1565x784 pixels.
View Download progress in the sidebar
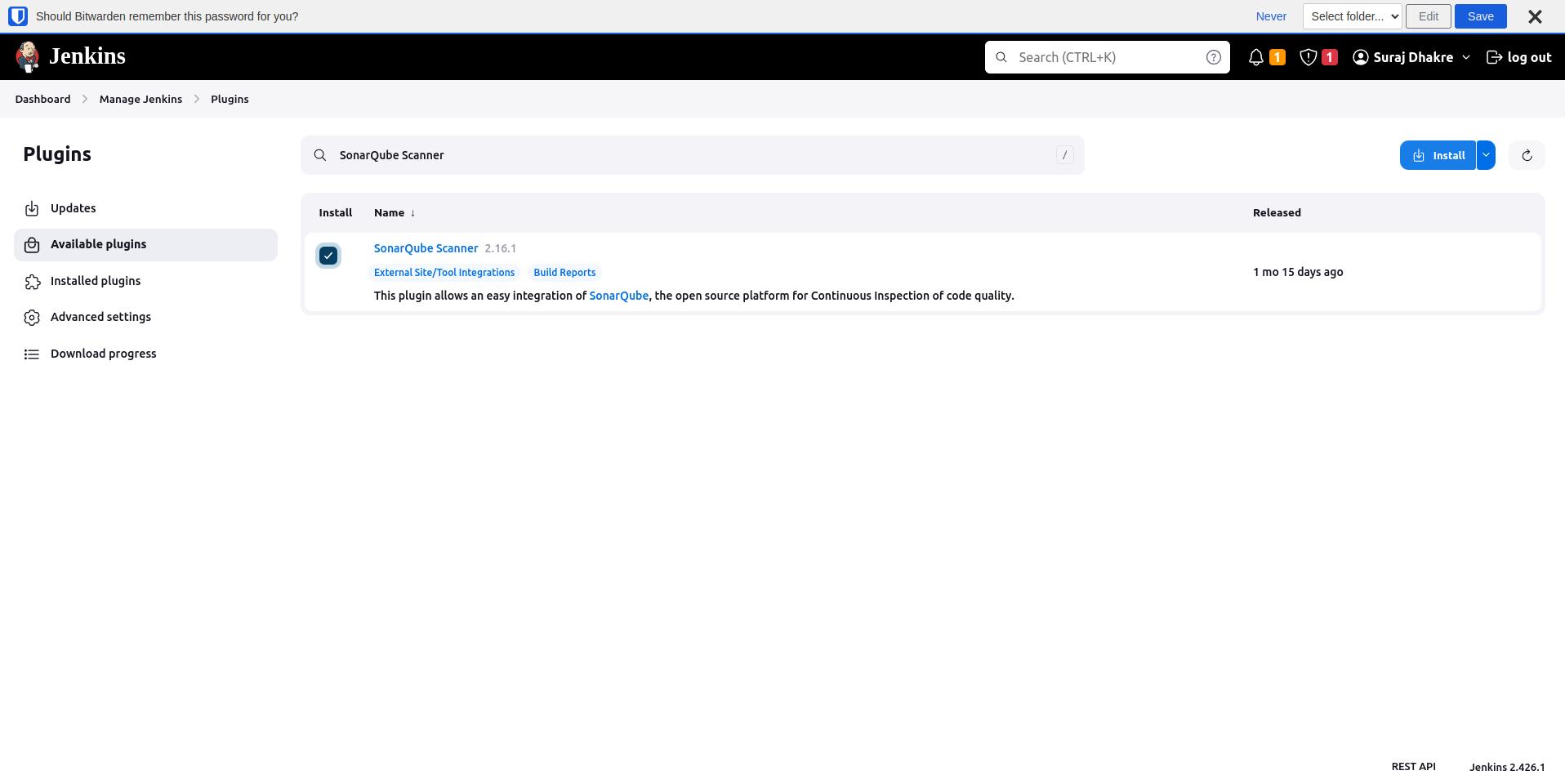click(x=103, y=353)
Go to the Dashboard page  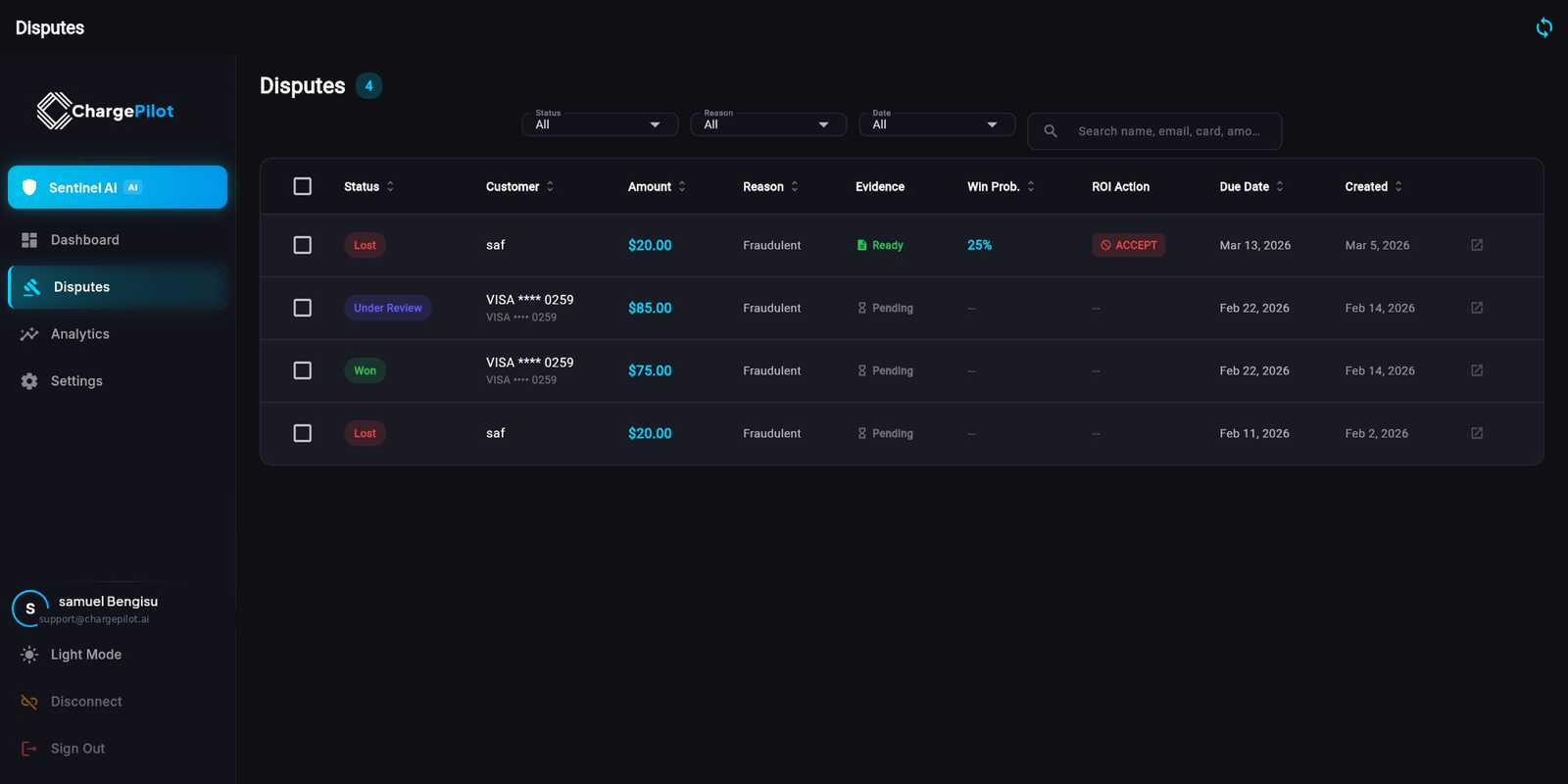click(84, 240)
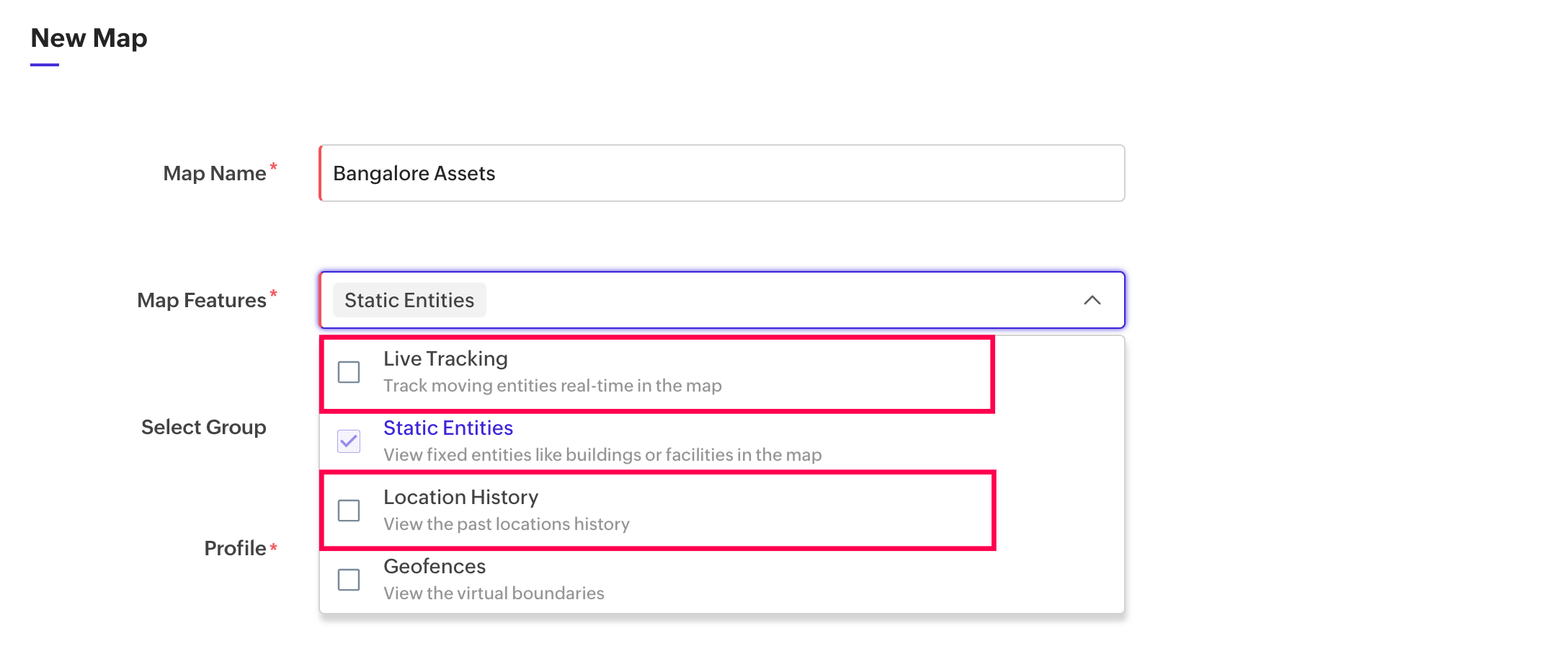Click the Static Entities chip in Map Features
The image size is (1568, 649).
coord(409,300)
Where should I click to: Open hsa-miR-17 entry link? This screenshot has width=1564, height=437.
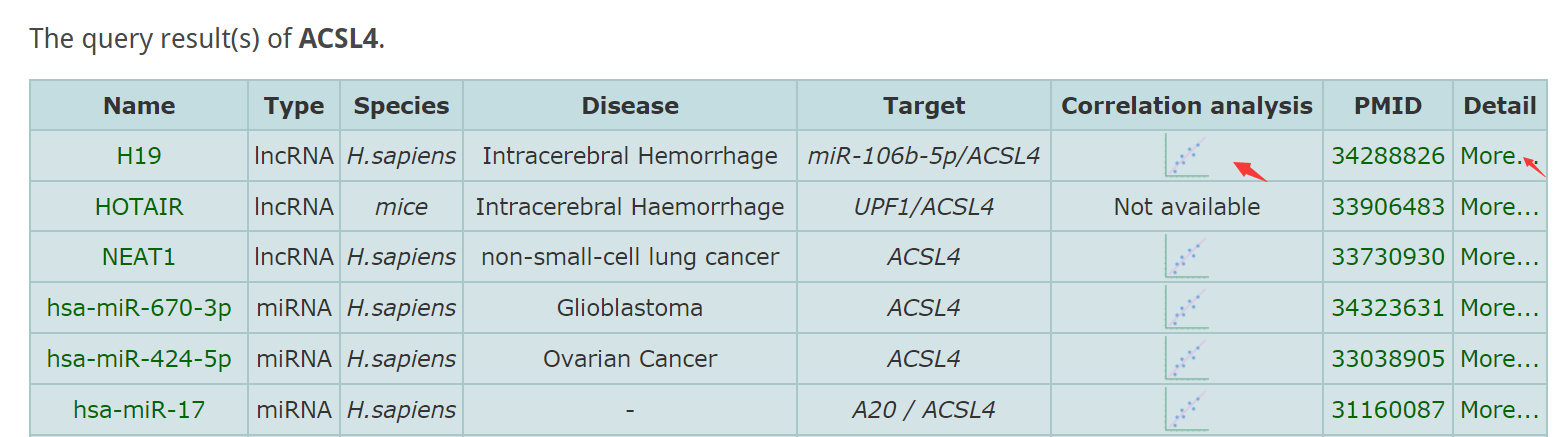click(139, 409)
--- --- ---
[Problem to work on] Render the records from the line containing "Where should I" through the end of the records as a two-column CSV with the headers instruction and location, one row per record. Put each record's text and its answer in their own quoted field, turn line breaks into spaces, and leave out the pictures.

[Result of the task]
instruction,location
"Where should I click to: Open hsa-miR-17 entry link? This screenshot has width=1564, height=437.","click(139, 409)"